So why spend so much time trying to shift blame to the vendor? They could've just started the article with something like:
> Due to circumstances beyond our control the DC lost all power. We are still working with our vendors to investigate the cause. While such a failure should not have been possible, our systems are supposed to tolerate a complete loss of a DC.
Because a small handful of decisions probably led to the Clickhouse and Kafka services still being non-redundant at the datacenter level, which added up to one mistake. But a small handful of mistakes were made by the vendor. Calling out each one of them was bound to take up more page space.

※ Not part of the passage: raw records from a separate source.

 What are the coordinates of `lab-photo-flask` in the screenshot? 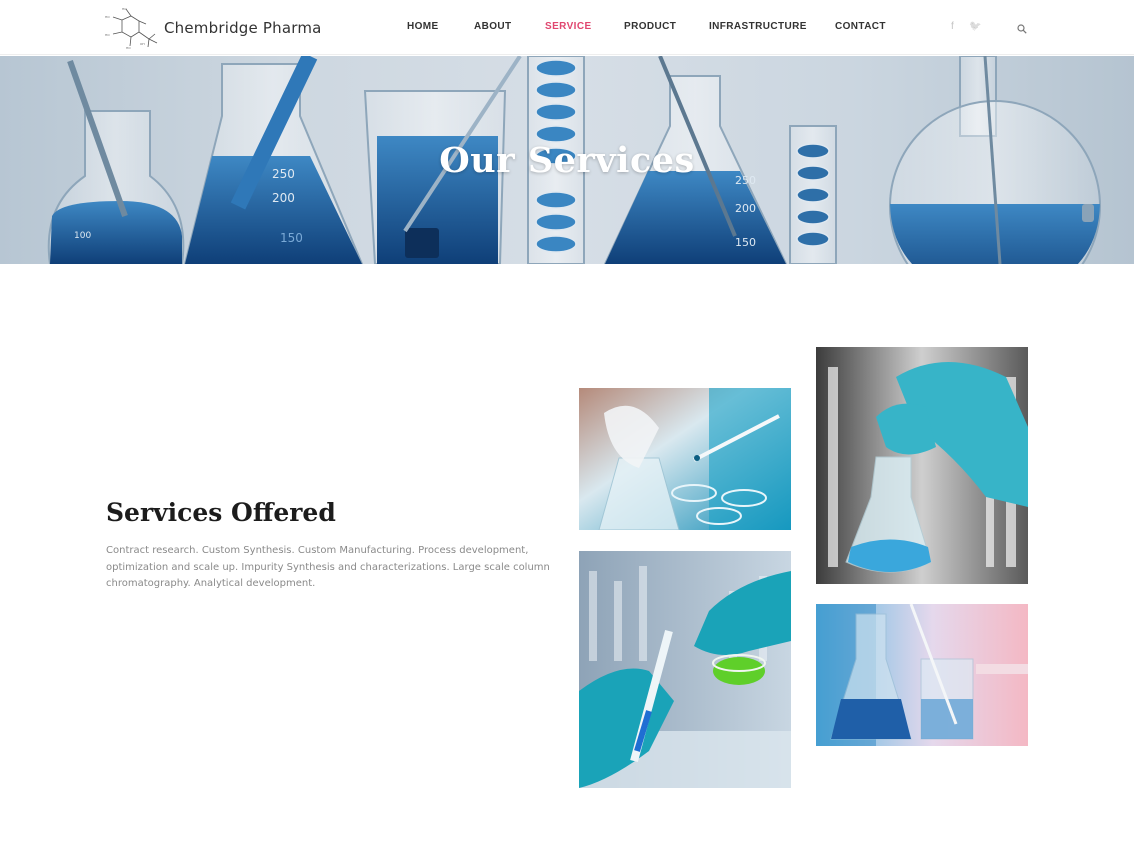 It's located at (922, 466).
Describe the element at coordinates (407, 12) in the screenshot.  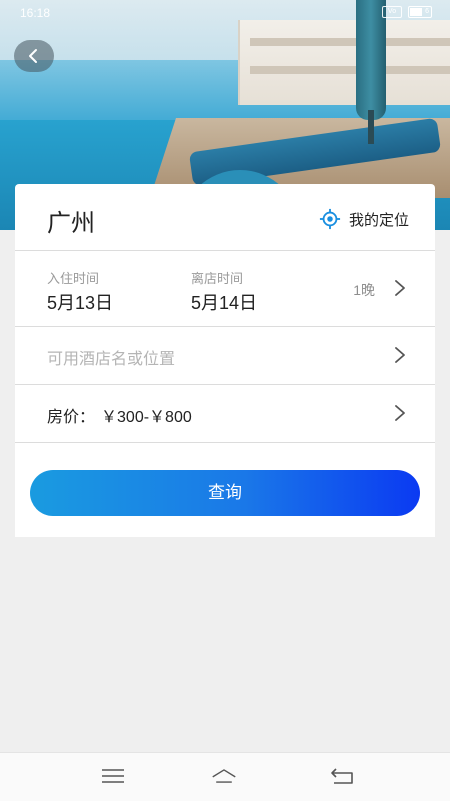
I see `status-icons: Vo 6` at that location.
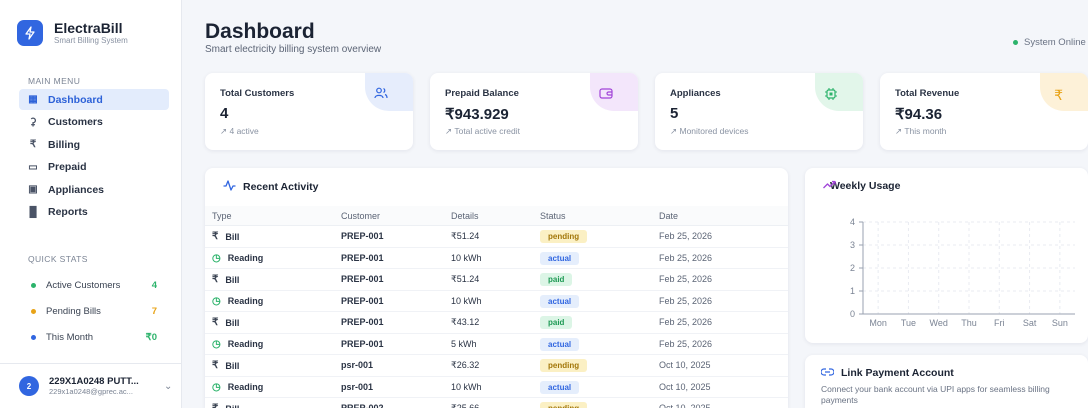 The height and width of the screenshot is (408, 1088). Describe the element at coordinates (969, 323) in the screenshot. I see `x-tick-label: Thu` at that location.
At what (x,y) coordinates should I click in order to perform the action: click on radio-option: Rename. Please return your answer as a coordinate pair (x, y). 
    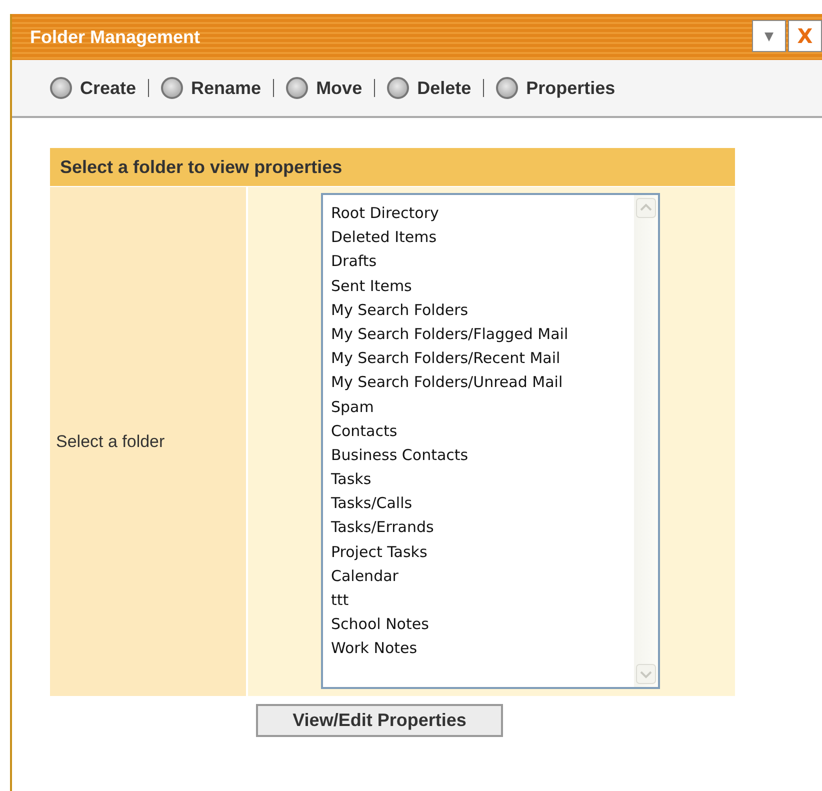
    Looking at the image, I should click on (212, 88).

The ordering that they list the mistakes would be a fair point to make though, in my opinion. They hinted at a mistake they made in their summary, but don't actually tell us point blank what it was until they tell us all the mistakes that their vendor made. I'd argue that was either done to make us feel some empathy for Cloudflare as being victims of the vendor's mistakes, misleading us somewhat. Or it was done that way because it was genuinely embarrassing for the author to write and subconsciously they want us to feel some empathy for them anyway. Or some combination of the two. Either way, I'll grant that I would have preferred to hear what went wrong internally before hearing what went wrong externally.
> Due to circumstances beyond our control the DC lost all power. We are still working with our vendors to investigate the cause. While such a failure should not have been possible, our systems are supposed to tolerate a complete loss of a DC.